Modern medicine broke another barrier on Monday, Nov. 13, when scientists at the University of California, San Francisco (UCSF) edited genes inside of a man’s body for the first time in human history. The operation, conducted on 44-year-old Brian Madeux at the UCSF Benioff Children’s Hospital in San Francisco, is the beginning of a field of medical practice that could save millions of lives in the near future if it is properly funded and supported. Stagnating statewide budgets for medical research across the country, in addition to the Trump administration’s proposed budget cut of up to $13 billion from medical research institutes, however, threaten to stop the rapid advance of medical technology in its tracks.
Madeux’s treatment was an effort to cure a rare genetic disorder known as Hunter syndrome, by scripting his cells to produce an enzyme called I2S, the lack of which causes a metabolic failure to break down particular sugars in the body. The procedure is the newest form of gene therapy, a process by which a missing gene is inserted into a patient’s DNA so that the affected cells will reproduce with modified DNA until the new gene becomes ubiquitous in the patient’s genetic composition. Traditionally, gene therapy has generally inserted viruses toward targeted locations in the patient’s genome that do not always perfectly meet their mark and have, at times, increased risk of cancer.
The procedure performed on Madeux differed because direct gene editing allows for much greater precision, which is expected to increase effectiveness and reduce the risk of getting cancer. The company that operated on Mr. Madeux, Sangamo Therapeutics, used microscopic gene editing tools known as zinc-finger nucleases to alter the DNA inside the active cells inside patients’ bodies. Sangamo is also hoping to use this technology to treat additional conditions such as hemophilia B, Hurler syndrome, and sickle cell disease.
Traditionally, gene editing has been considered too dangerous, unpredictable or difficult to be done properly; however, new technology advancements such as Clustered Regularly Interspaced Short Palindromic Repeat (CRISPR) have shown the promise and safety of this new type of technology. Experts predict that gene editing inside of human patients could be used to effectively treat or even cure more than 10,000 genetic conditions, and even stop hereditary transmission to future children.

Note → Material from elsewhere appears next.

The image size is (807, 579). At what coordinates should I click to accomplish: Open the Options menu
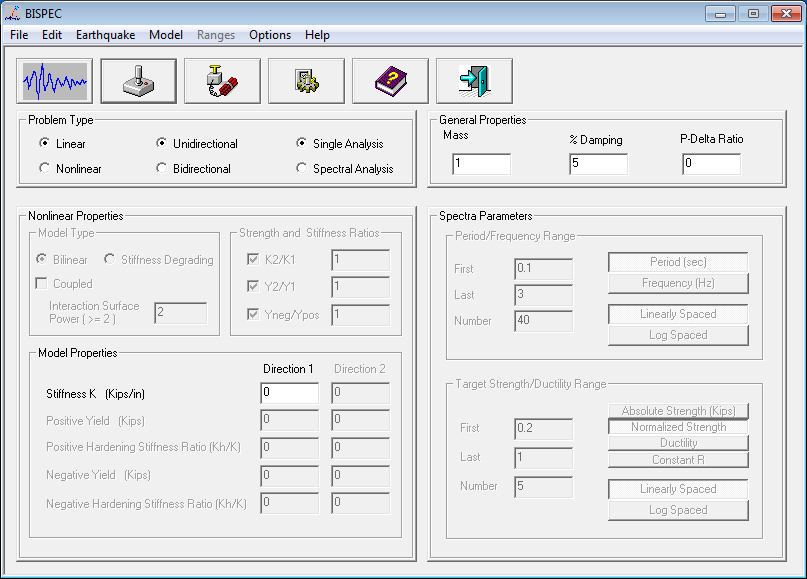(270, 35)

CRISPR, like many medical advancements over the past half century, was developed by researchers at the Massachusetts Institute of Technology, with funding and support from the federal government. At institutions like Harvard University, 75 percent of all medical research funding comes from the federal government. Although corporate spending on medical research has more than tripled since 2006, the medical world as we know it is still completely reliant on the federal government’s support to fund research and innovation.
The foundation of American medical research funding as it is known today can be traced back to the founding of the National Institutes of Health (NIH) in 1887 and to former president Harry Truman’s establishment of the National Science Foundation (NSF) in 1950. As federal budgets for medical research have stagnated, pharmaceutical corporations and philanthropists have mostly picked up the tab, bringing their own risks and disadvantages. Pharmaceutical companies mostly engage in what is known as “applied research,” or research aimed toward a “specific commercial goal,” which leads to great innovation, but is too focused on profit to be relied on. And reliance on philanthropists to fund our medical research is not only impractical but also an incredibly unstable revenue stream.
Pharmaceutical research and philanthropist funding, however, are not the biggest threat to medical research today. President Trump’s budget proposal for 2018 proposes to cut funding for the NIH by nearly 20 percent and to “reform” funding to the Centers for Disease Control and Prevention (CDC), possibly to be replaced by block grants to states, presumably to make room for tax cuts for the wealthiest Americans. According to a study done by economist Bruce Weinberg of Ohio State University, the NIH granted more than $3.5 billion for medical research to just nine major universities in the midwest — a critical source of their funding. Any reforms to medical research funding should be aimed at either increasing funding to existing programs or creating additional ones, not siphoning from highly effective agencies that live off of government funding.
CRISPR treatment, and the wide array of new possibilities it has brought, is a product of the past half-century’s prudent medical research policy. We have seen rapid development of medicine in the past 50 years unrivaled by any other period in human history. Gene editing has the potential to save and improve the lives of millions, but it is an incredibly complicated procedure that will require substantial federal funding and support to truly enter the economy as a common treatment. We are in a golden age of medical advancement that we cannot take for granted. Cutting critical medical funding to fill the pockets of wealthy donors will stifle the incredible potential of these technologies and leave millions more waiting, helpless, because no effective treatment for their conditions has been approved yet.